USING PARTICLE TRIEUR FOR THE AUTOMATION OF FORAMINIFERA IDENTIFICATION AND CLASSIFICATION
USING PARTICLE TRIEUR FOR THE AUTOMATION OF FORAMINIFERA IDENTIFICATION AND CLASSIFICATION
Madelyn Krischer, Eckerd College, Marine Science Discipline
Dr. Patrick Schwing, Eckerd College, Marine Science Discipline Tristan Lam, Florida Agricultural and Mechanical University, Marine Science Discipline
Foraminifera are single-celled marine organisms whose shells preserve valuable information about past ocean conditions, including temperature, salinity, and oxygen levels, but identifying them manually is slow and labor-intensive. The objective of this study was to evaluate whether a machine-learning model trained using Particle Trieur could automate the identification and classification of foraminifera species to improve efficiency and accuracy in research.
Foraminifera samples were collected and prepared, and 300 individual specimens were manually picked and identified. Each specimen was placed in a custom 3D-printed 50-slot microscope slide and imaged from multiple angles. Images were labeled using a standardized naming convention and uploaded to Particle Trieur, ensuring a minimum of 300 training images per species. The dataset was used to train a convolutional neural network based on the EfficientNetB4 architecture to assess model learning behavior and classification performance.
Results showed a downward trend in the loss function curve, indicating effective feature learning by the model. The confusion matrix produced an overall classification accuracy of 86.0%, and t-SNE visualization revealed distinct clustering patterns among species, suggesting that the model successfully identified morphological patterns within the dataset despite some overlap.
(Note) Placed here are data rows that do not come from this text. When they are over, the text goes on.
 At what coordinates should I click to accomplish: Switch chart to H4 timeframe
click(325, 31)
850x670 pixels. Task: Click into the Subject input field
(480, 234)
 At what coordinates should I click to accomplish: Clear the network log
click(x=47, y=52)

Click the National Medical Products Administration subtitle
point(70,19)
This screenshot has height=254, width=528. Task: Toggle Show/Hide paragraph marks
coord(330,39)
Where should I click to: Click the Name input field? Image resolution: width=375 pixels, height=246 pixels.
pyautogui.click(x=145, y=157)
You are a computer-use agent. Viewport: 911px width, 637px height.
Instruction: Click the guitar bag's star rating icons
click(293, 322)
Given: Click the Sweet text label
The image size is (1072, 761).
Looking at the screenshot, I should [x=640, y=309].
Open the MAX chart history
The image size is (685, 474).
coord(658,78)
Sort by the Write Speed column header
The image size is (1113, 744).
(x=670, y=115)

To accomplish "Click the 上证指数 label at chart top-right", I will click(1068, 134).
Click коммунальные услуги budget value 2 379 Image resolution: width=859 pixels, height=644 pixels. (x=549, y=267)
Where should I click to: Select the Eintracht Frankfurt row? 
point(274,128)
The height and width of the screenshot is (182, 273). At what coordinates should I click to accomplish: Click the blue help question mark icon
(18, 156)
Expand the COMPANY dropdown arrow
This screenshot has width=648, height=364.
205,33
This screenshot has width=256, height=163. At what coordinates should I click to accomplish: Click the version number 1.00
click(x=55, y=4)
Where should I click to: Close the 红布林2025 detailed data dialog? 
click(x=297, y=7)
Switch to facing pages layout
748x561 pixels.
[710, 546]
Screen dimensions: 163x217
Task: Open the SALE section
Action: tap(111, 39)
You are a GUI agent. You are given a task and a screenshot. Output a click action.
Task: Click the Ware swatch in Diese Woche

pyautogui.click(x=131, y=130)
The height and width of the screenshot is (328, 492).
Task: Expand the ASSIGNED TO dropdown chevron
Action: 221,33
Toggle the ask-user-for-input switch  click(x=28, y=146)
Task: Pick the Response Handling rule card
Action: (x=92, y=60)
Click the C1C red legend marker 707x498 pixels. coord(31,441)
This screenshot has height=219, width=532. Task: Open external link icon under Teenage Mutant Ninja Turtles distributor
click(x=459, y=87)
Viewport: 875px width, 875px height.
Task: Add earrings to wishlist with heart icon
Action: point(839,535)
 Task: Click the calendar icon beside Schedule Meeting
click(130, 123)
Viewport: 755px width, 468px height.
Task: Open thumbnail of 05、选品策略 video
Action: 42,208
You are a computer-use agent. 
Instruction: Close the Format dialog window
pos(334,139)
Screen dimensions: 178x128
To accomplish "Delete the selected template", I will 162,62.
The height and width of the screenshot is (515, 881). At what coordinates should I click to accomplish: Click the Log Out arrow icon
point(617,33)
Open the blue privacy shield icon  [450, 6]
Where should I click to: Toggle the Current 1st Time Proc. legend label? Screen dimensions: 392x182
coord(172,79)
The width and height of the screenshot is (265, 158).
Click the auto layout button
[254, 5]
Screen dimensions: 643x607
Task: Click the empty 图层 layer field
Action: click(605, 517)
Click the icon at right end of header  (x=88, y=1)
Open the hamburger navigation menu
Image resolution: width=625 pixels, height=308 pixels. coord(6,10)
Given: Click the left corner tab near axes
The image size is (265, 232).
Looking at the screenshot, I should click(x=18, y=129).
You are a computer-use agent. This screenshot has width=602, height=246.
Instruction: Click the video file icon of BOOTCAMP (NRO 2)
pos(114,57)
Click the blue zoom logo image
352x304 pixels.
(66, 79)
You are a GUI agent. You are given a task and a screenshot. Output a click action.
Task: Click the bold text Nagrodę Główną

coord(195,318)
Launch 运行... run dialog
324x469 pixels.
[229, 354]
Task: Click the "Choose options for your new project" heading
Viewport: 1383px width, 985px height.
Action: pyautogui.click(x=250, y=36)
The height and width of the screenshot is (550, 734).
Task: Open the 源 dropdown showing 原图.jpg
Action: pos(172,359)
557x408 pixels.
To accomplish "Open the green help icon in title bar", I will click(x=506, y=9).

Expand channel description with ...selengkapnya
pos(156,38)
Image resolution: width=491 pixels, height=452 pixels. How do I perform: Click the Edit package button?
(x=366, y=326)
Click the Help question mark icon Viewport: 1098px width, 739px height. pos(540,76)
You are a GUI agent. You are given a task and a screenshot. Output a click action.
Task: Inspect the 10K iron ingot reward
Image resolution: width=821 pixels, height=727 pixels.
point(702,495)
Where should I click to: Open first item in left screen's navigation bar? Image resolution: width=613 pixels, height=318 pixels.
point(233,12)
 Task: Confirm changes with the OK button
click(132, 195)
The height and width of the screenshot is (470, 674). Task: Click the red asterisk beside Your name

These findings demonstrate that Particle Trieur can accurately classify foraminifera species and has the potential to meet research-level reliability standards. Automating foraminifera identification could significantly improve the speed of environmental monitoring and paleoceanographic research, particularly in detecting hypoxia-related indicator genera such as Ammonia and Elphidium, enabling faster identification of emerging ocean dead zones.